Overall comments and recommendations

Children under 5 Parental guidance recommended due to some scary scenes
Children aged 5-8 OK for this age group
Children aged 8 and over OK for this age group, but likely to lack interest for older children

About the movie

This section contains details about the movie, including its classification by the Australian Government Classification Board and the associated consumer advice lines.

Name of movie: Maya the Bee: The Honey Games
Classification: G
Consumer advice lines: None
Length 85 minutes

ACCM review

This review of the movie contains the following information:

A synopsis of the story

Maya (voice of Coco Jack Gillies) is an enthusiastic young bee who believes in herself and has a strong desire to help others. She hears that the Queen’s (Justine Clark) estranged sister, The Empress of Buzztopia (Marney McQueen) has sent an order for their hive to give half of its meagre store of honey to The Honey Games, despite the fact that this means their colony may not survive the winter. Maya is furious and sets out to right the injustice of the situation.

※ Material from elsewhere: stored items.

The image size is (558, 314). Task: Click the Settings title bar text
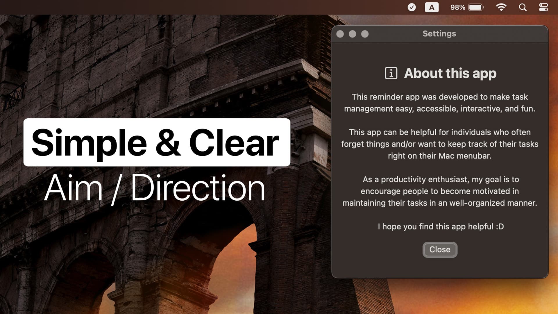(439, 34)
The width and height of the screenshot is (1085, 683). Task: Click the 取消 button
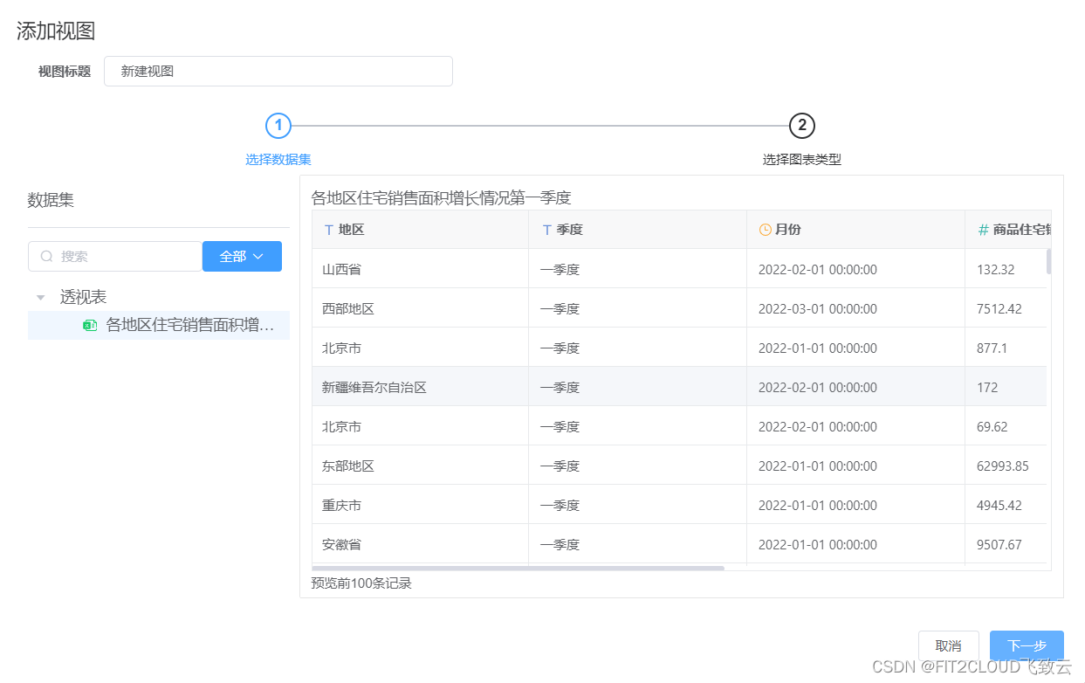(949, 645)
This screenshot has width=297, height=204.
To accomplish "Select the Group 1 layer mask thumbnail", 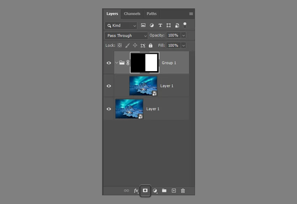I will pyautogui.click(x=145, y=63).
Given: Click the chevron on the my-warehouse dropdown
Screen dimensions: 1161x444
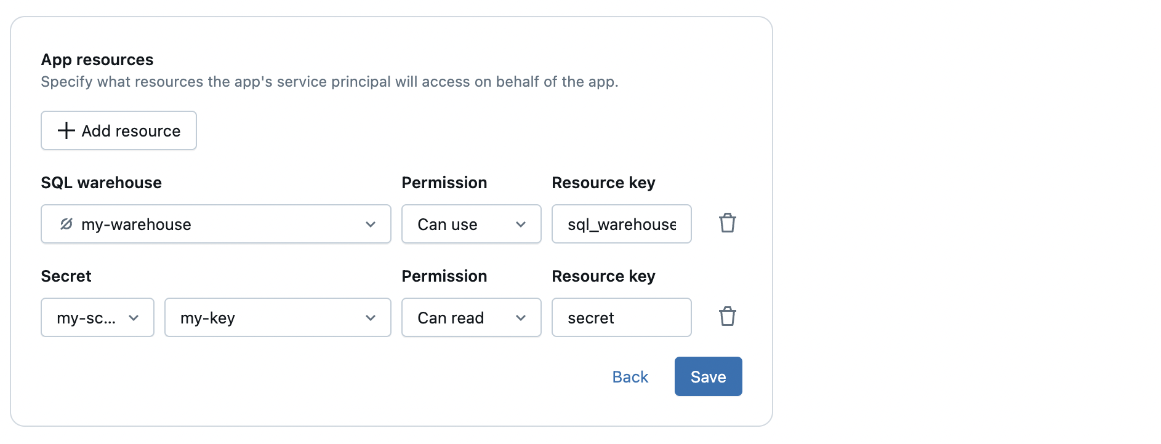Looking at the screenshot, I should pos(370,224).
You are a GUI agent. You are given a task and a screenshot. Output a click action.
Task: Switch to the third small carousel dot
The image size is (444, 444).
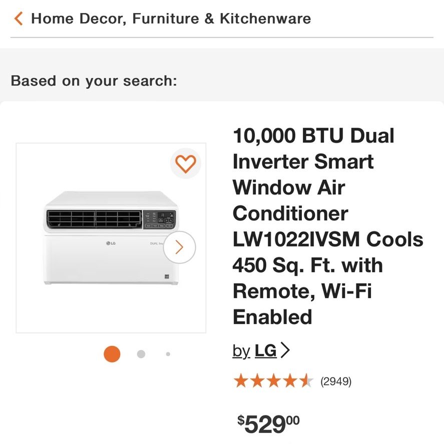168,354
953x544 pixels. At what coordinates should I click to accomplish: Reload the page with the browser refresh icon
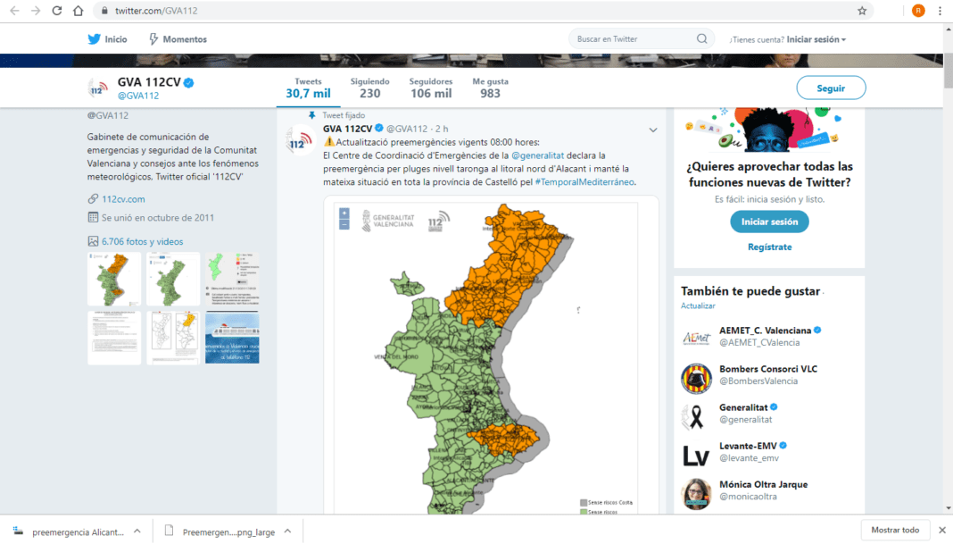(56, 11)
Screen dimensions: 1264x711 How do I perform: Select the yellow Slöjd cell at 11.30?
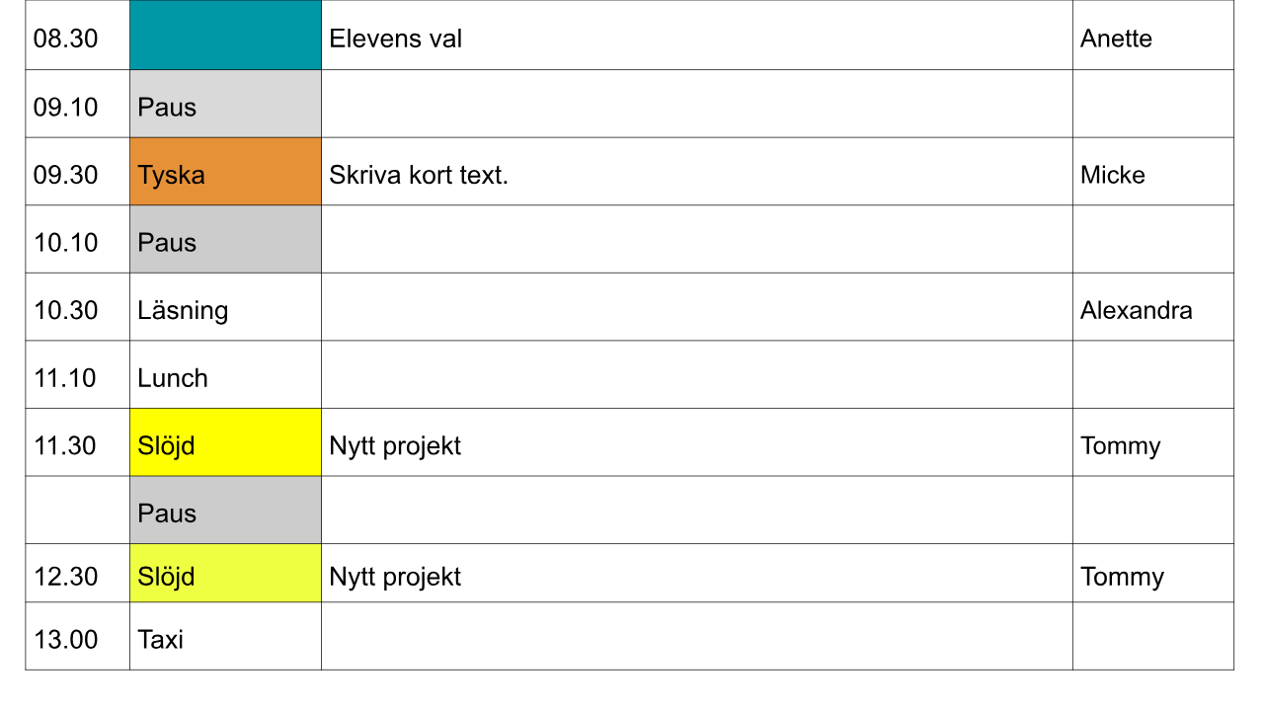pyautogui.click(x=225, y=444)
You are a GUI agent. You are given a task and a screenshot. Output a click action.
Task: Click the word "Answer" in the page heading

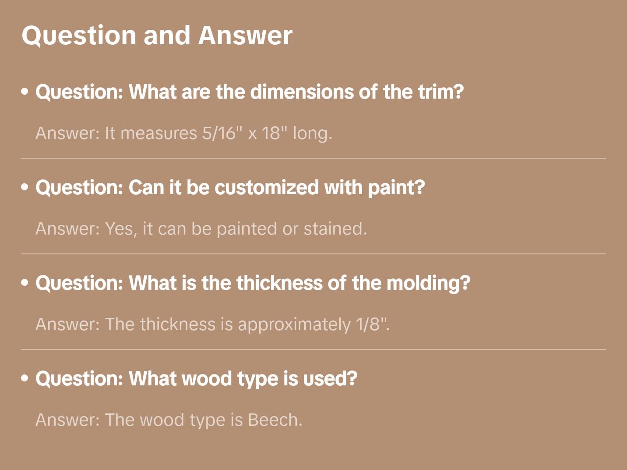[x=245, y=35]
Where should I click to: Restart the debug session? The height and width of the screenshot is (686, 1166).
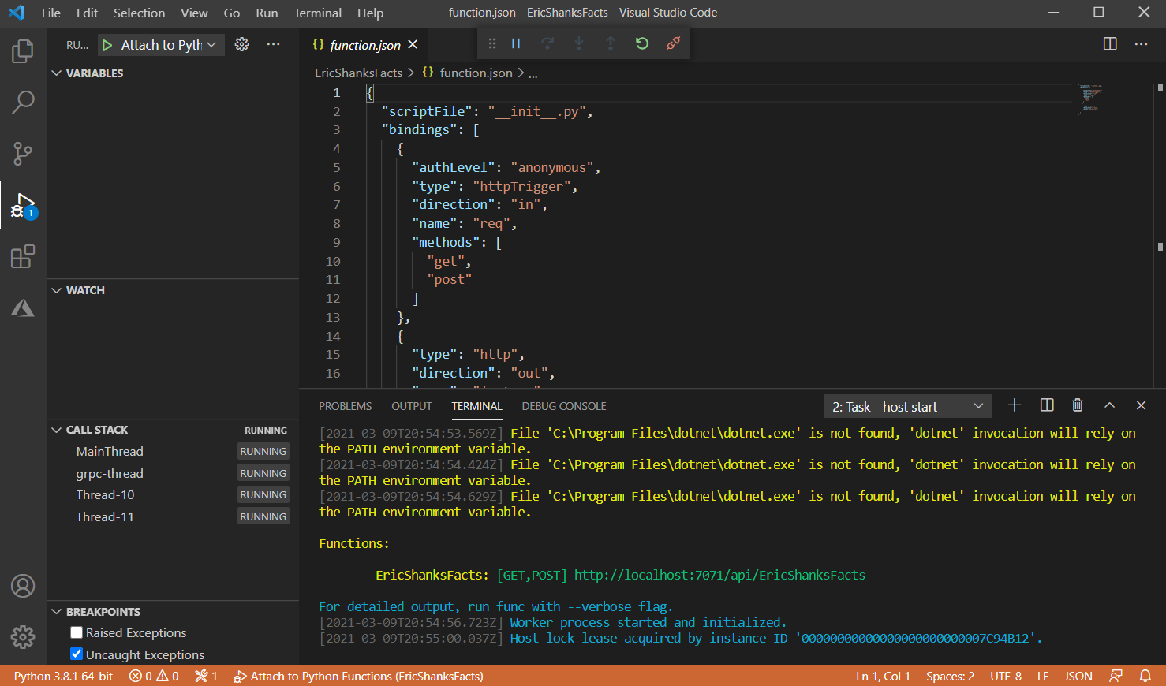[x=642, y=44]
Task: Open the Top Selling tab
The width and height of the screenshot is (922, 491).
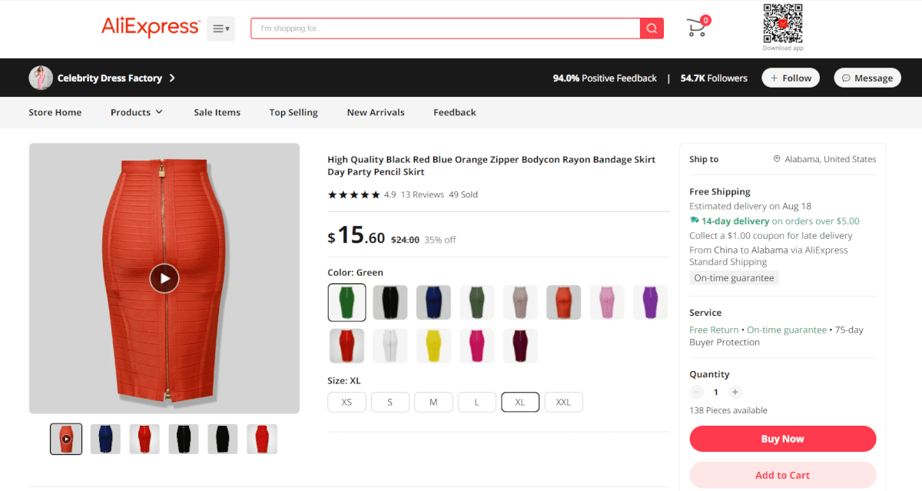Action: click(x=294, y=112)
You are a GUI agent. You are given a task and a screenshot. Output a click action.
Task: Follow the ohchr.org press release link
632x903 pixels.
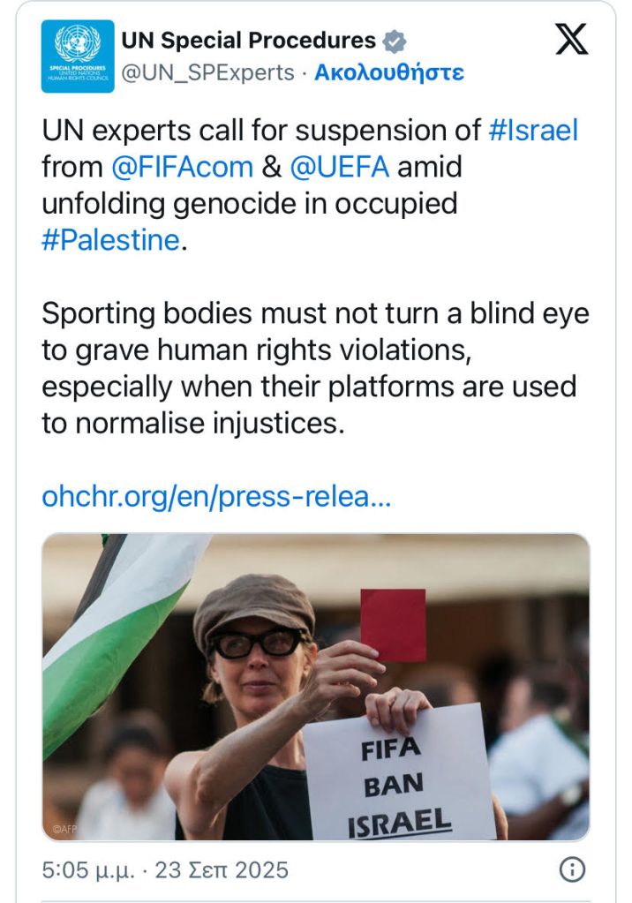[x=215, y=496]
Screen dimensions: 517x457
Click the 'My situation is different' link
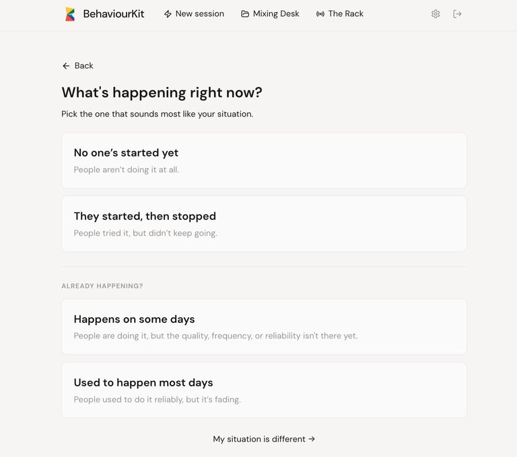[259, 439]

Unfortunately, Maya and her best friend Willi (Benson Jack Anthony) wind up making the situation far worse when their meeting with the Empress goes terribly wrong. Maya suddenly finds herself competing in the Honey Games for the survival of her entire colony. She and Willi must make the most of their team of misfit bugs and work together to defeat the cruel Violet (Linda Ngo) and her team of champions from Buzztropolis.

Themesinfo

Children and adolescents may react adversely at different ages to themes of crime, suicide, drug and alcohol dependence, death, serious illness, family breakdown, death or separation from a parent, animal distress or cruelty to animals, children as victims, natural disasters and racism. Occasionally reviews may also signal themes that some parents may simply wish to know about.

Threats to survival; competition

Use of violenceinfo

Research shows that children are at risk of learning that violence is an acceptable means of conflict resolution when violence is glamourised, performed by an attractive hero, successful, has few real life consequences, is set in a comic context and / or is mostly perpetrated by male characters with female victims, or by one race against another.

Repeated exposure to violent content can reinforce the message that violence is an acceptable means of conflict resolution. Repeated exposure also increases the risks that children will become desensitised to the use of violence in real life or develop an exaggerated view about the prevalence and likelihood of violence in their own world.

There is some violence and accidental harm in this movie including:

  • During a dragonfly race a number of bugs bang together  and crash into the bushes
  • Maya crashes into two guards from Buzztropolis.
  • Maya and Willi inadvertently crash into the Empress, cover her with honey and stick to her.
  • Competitors throw pollen puffs at each other.
  • Giant drops of water knock bugs off a course.
  • Maya crashes into the honey cup and breaks it.
  • Violet tries to push Maya and her team mates off their dragonflies

Material that may scare or disturb children

Under fiveinfo

Children under five are most likely to be frightened by scary visual images, such as monsters, physical transformations.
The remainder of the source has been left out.